**Data shown**
_ _ _

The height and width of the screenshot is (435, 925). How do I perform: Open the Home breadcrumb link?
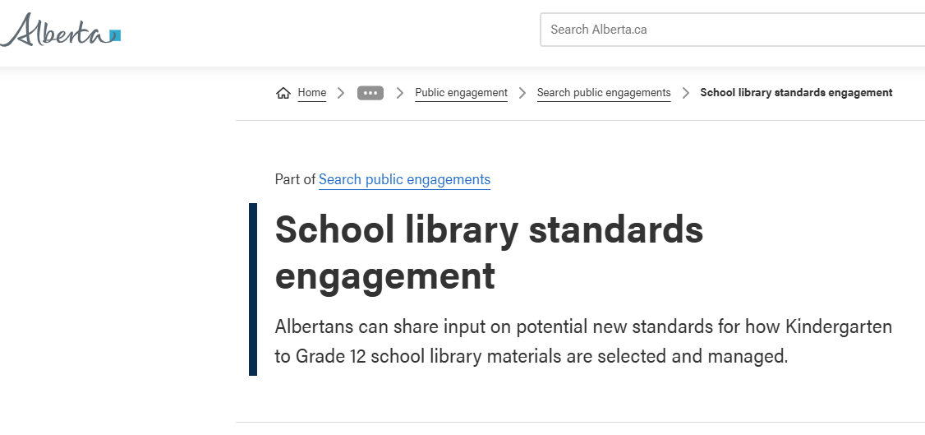click(x=311, y=93)
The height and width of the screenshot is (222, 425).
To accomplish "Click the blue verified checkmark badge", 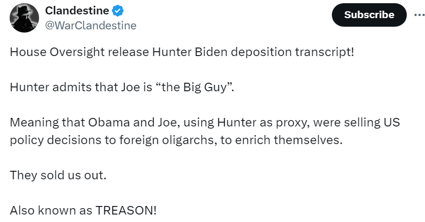I will coord(119,10).
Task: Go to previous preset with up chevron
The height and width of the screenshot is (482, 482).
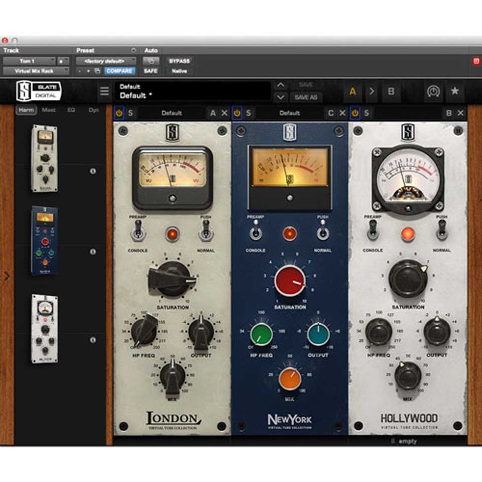Action: pos(281,85)
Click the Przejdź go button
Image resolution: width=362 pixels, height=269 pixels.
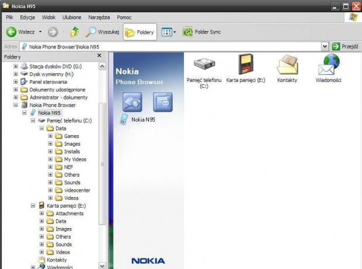click(344, 46)
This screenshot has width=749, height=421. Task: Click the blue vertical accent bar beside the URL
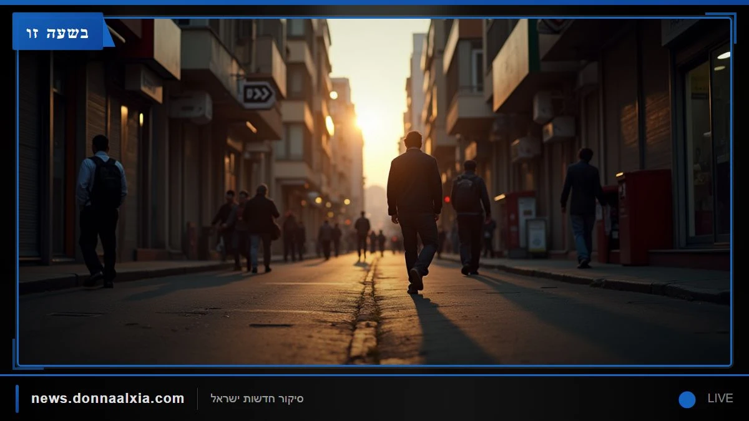(x=17, y=399)
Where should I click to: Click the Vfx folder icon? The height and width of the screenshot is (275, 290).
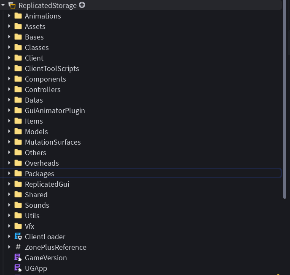coord(18,226)
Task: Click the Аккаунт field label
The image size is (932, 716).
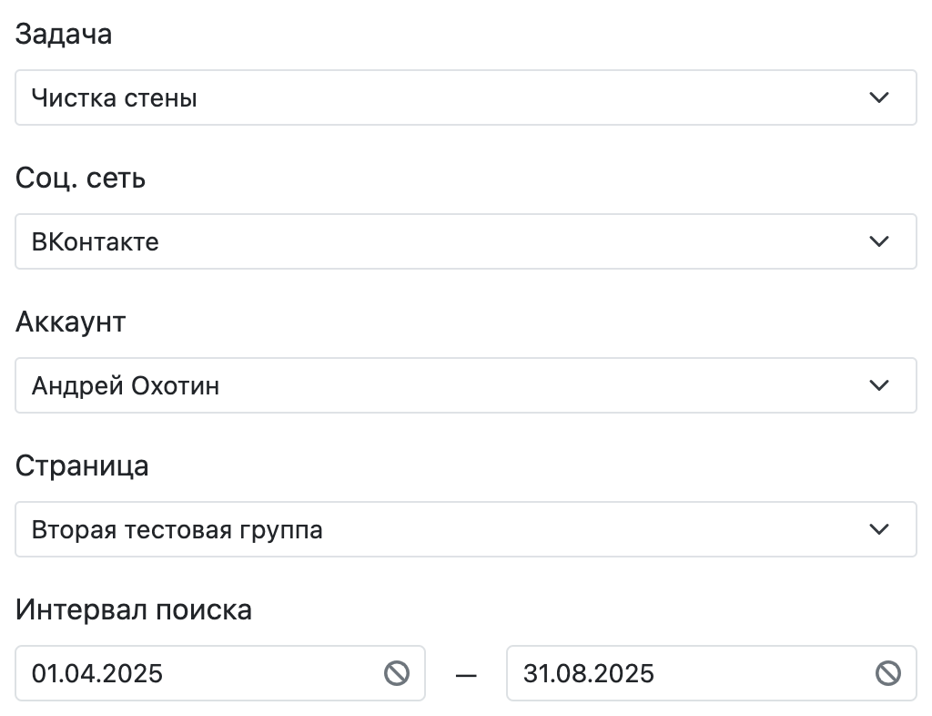Action: (70, 322)
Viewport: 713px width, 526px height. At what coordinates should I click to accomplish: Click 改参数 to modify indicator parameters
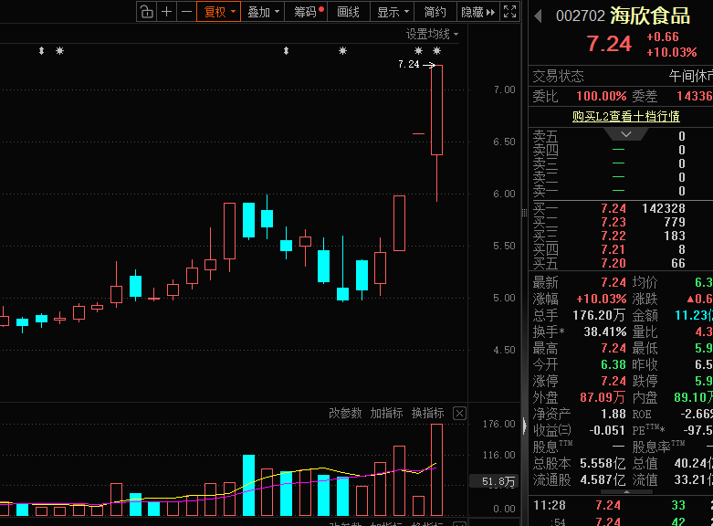point(345,414)
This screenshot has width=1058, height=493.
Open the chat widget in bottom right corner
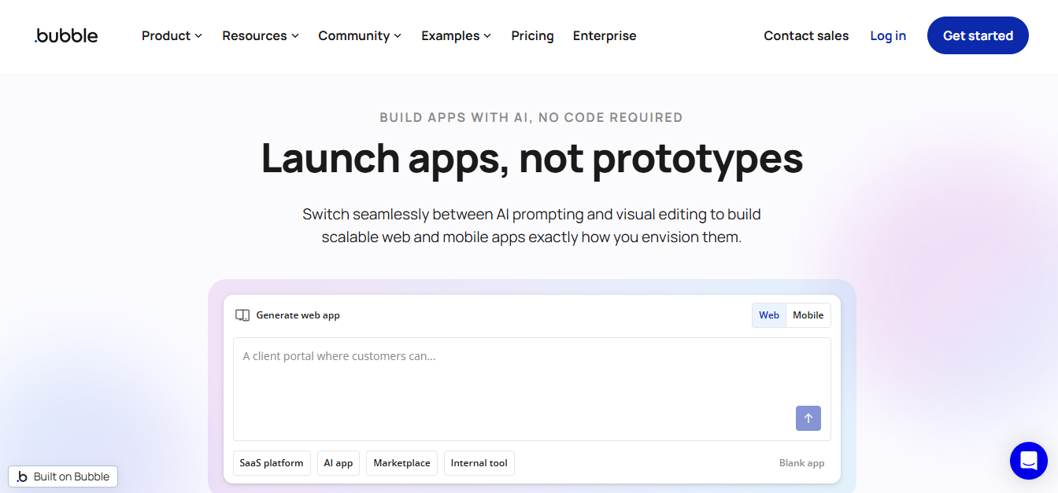click(1029, 461)
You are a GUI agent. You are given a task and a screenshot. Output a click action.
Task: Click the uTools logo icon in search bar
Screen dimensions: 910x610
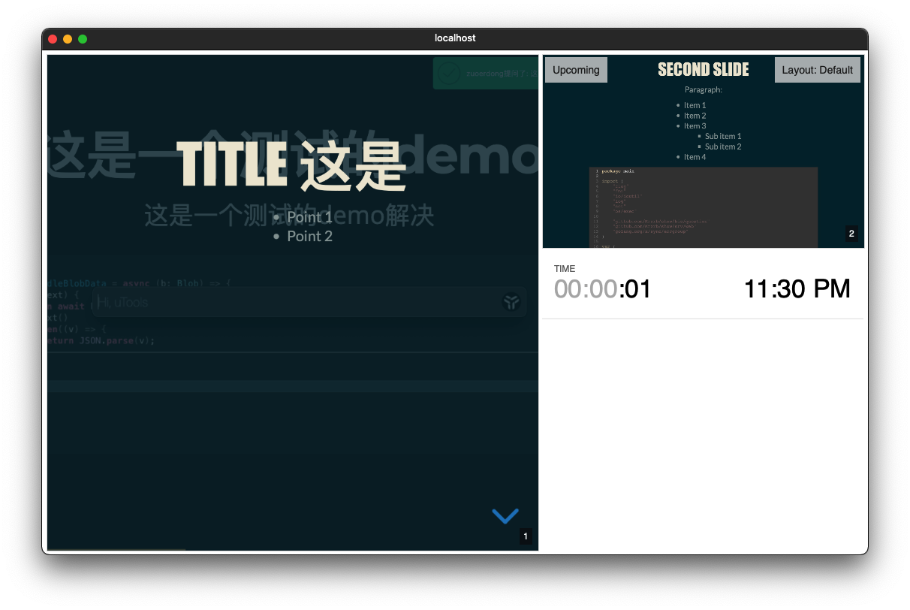click(x=511, y=302)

_ _ _

**Assignment**
All lines above between the line that contains "Open the chat widget in bottom right corner" and the last line of the entries, both included, must be transcribed exactly. No pictures are to appear.

**Result**
Open the chat widget in bottom right corner
click(1029, 461)
You are a GUI agent. You are given a task and a screenshot. Output a click action.
Task: Click the uTools logo icon in search bar
Screen dimensions: 910x610
click(x=511, y=302)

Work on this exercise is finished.